Zu diesem Vorbringen ist der Beschwerdeführer auf das Vorerkenntnis zu verweisen, in dem der Verwaltungsgerichtshof die von der belangten Behörde vorgenommene Beurteilung der Auswirkung der Änderung der Betriebsanlage nicht als rechtswidrig erkannt hat (vgl. im Übrigen das hg. Erkenntnis vom 12. September 2007, Zl. 2007/04/0100, wonach ein Einwand gegen die Wahl des Messpunktes nicht zielführend ist, wenn er nicht auf gleicher fachlicher Ebene erfolgt).

6. Zuletzt wird mit dem Vorbringen, vom Mitbeteiligten sei selbst angegeben worden, in der Altanlage würden seit über 20 Jahren keine LKW eingestellt, und es sei daher davon auszugehen, dass der Genehmigungsbescheid vom 10. Oktober 1947 erloschen sei, im Hinblick auf § 80 Abs. 1 GewO 1994, wonach die Genehmigung der Betriebsanlage nur erlischt, wenn der Betrieb der Anlage durch mehr als fünf Jahre in allen für die Erfüllung des Anlagenzwecks wesentlichen Teilen der Anlage unterbrochen wird (vgl. zu § 80 Abs. 1 GewO 1994 auch das hg. Erkenntnis vom 11. September 2013, Zl. 2010/04/0032, mwN), keine Rechtswidrigkeit des angefochtenen Bescheides aufgezeigt.

7. Die sich somit als unbegründet erweisende Beschwerde war gemäß § 42 Abs. 1 VwGG abzuweisen.

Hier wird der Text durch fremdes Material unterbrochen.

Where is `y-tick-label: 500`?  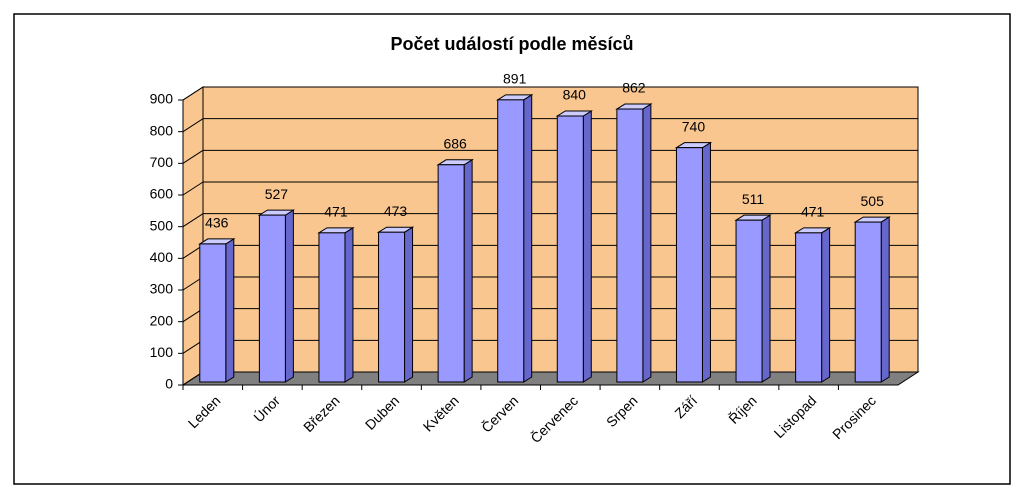 y-tick-label: 500 is located at coordinates (162, 225).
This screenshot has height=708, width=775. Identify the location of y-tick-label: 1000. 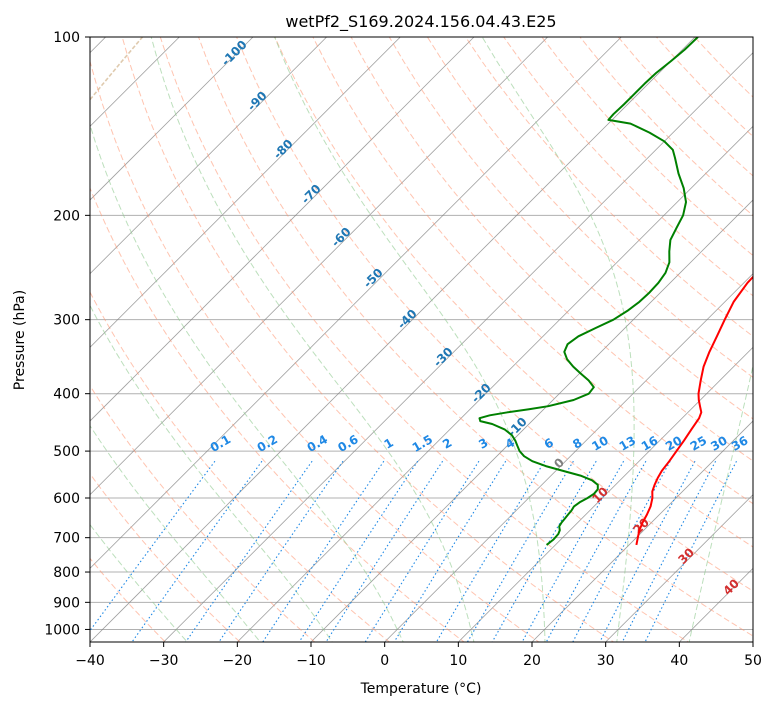
(62, 630).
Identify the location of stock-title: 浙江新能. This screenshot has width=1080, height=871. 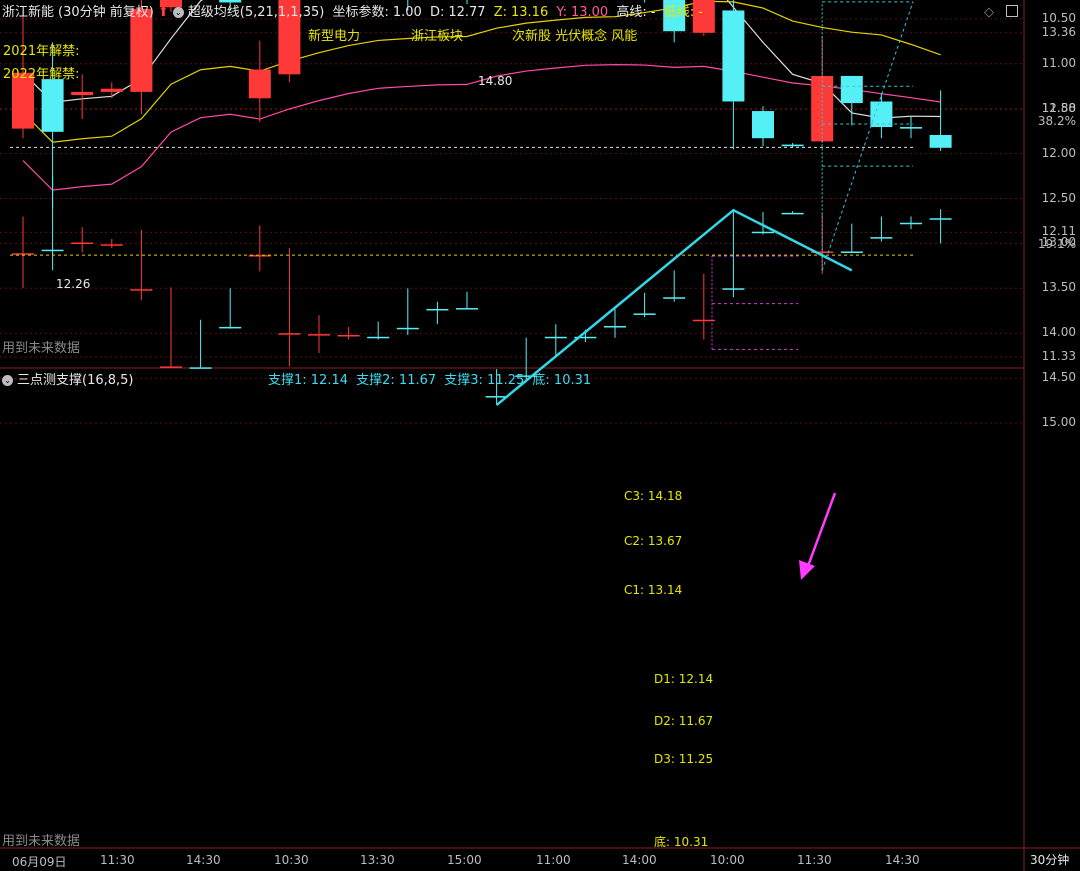
(28, 12).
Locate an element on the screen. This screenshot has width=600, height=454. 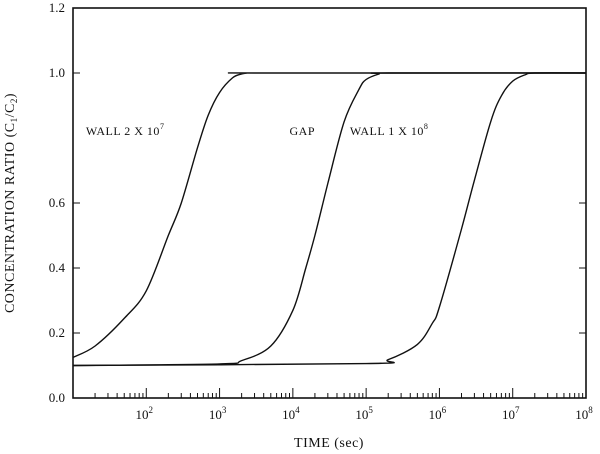
y-axis-title-mid: /C is located at coordinates (10, 110).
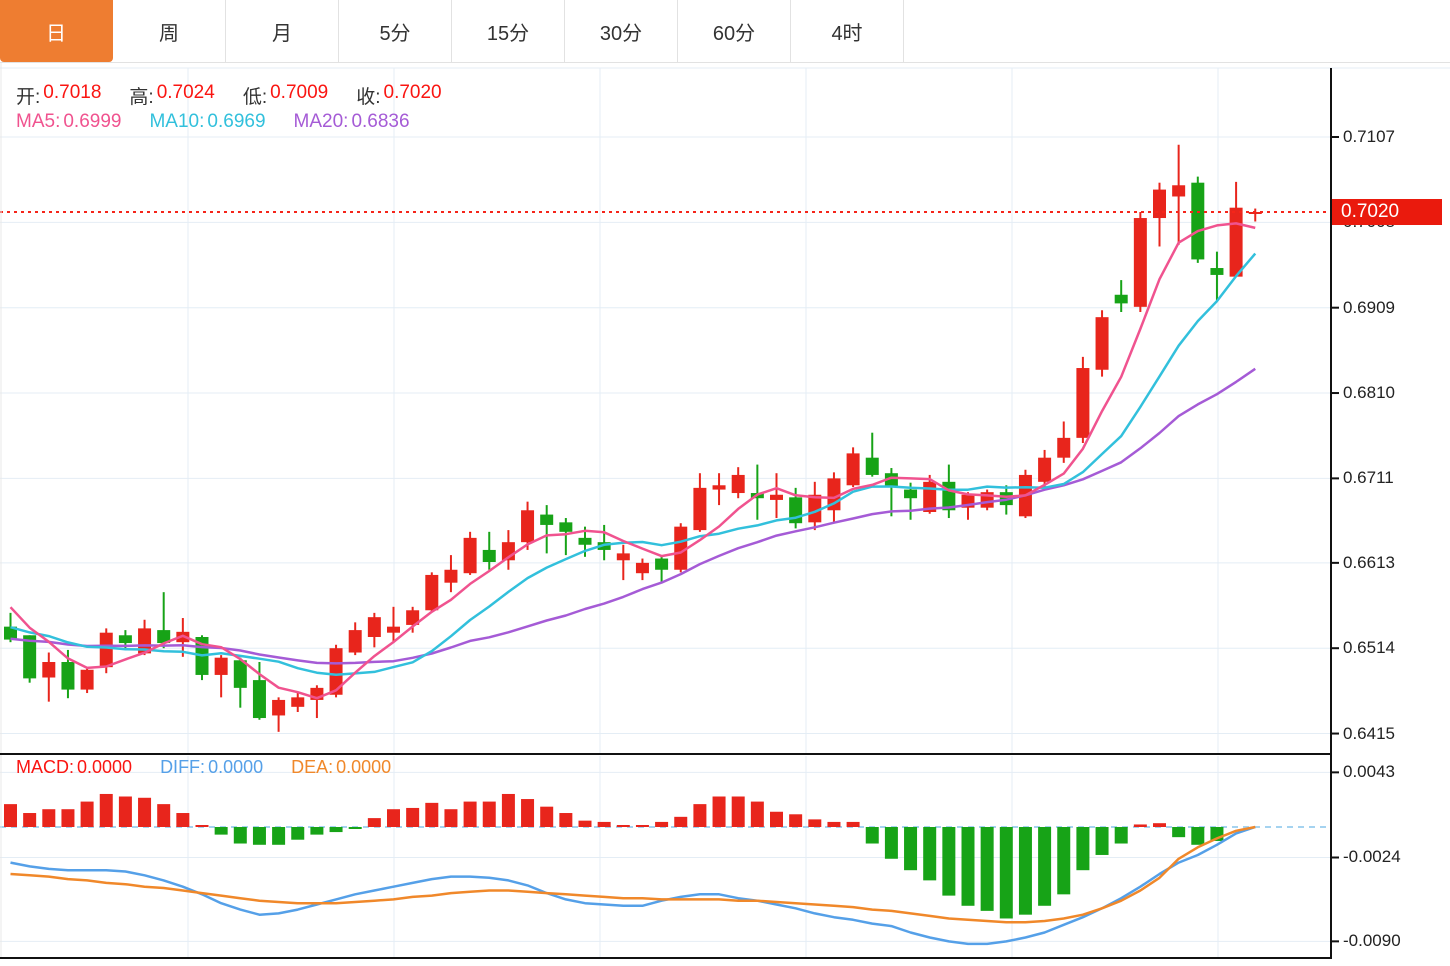 This screenshot has height=966, width=1450. Describe the element at coordinates (229, 96) in the screenshot. I see `ohlc-readout: 开: 0.7018 高: 0.7024 低: 0.7009 收: 0.7020` at that location.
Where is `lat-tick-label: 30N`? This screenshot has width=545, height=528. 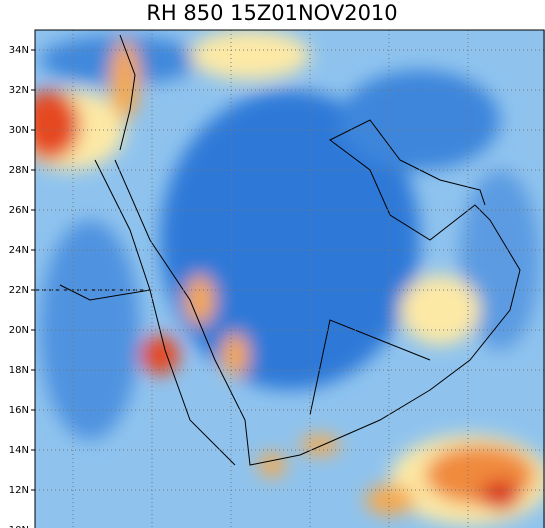 lat-tick-label: 30N is located at coordinates (19, 130).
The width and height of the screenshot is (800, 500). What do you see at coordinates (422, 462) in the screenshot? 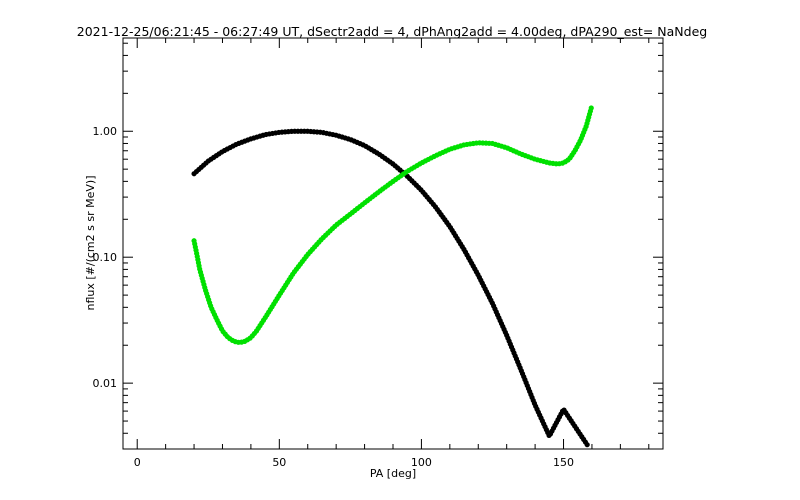
I see `x-tick-label: 100` at bounding box center [422, 462].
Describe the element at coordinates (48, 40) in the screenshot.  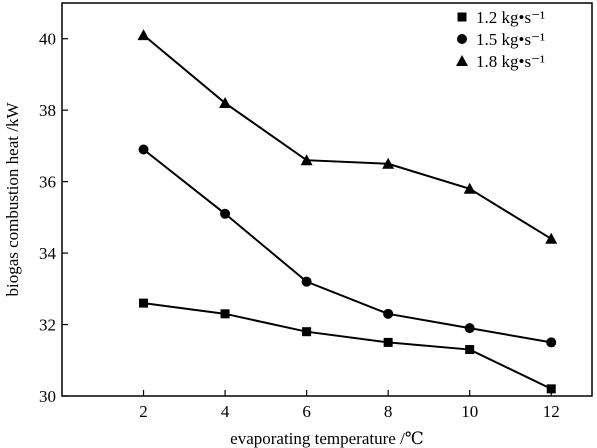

8. Die Entscheidung über den Aufwandersatz beruht gemäß § 79 Abs. 11 letzter Satz VwGG sowie § 3 Z 1 der VwGH-Aufwandersatzverordnung 2014, BGBl. II Nr. 518/2013 idF BGBl. II Nr. 8/2014, auf den §§ 47 ff VwGG iVm § 1 der VwGH-Aufwandersatzverordnung 2008, BGBl. II Nr. 455.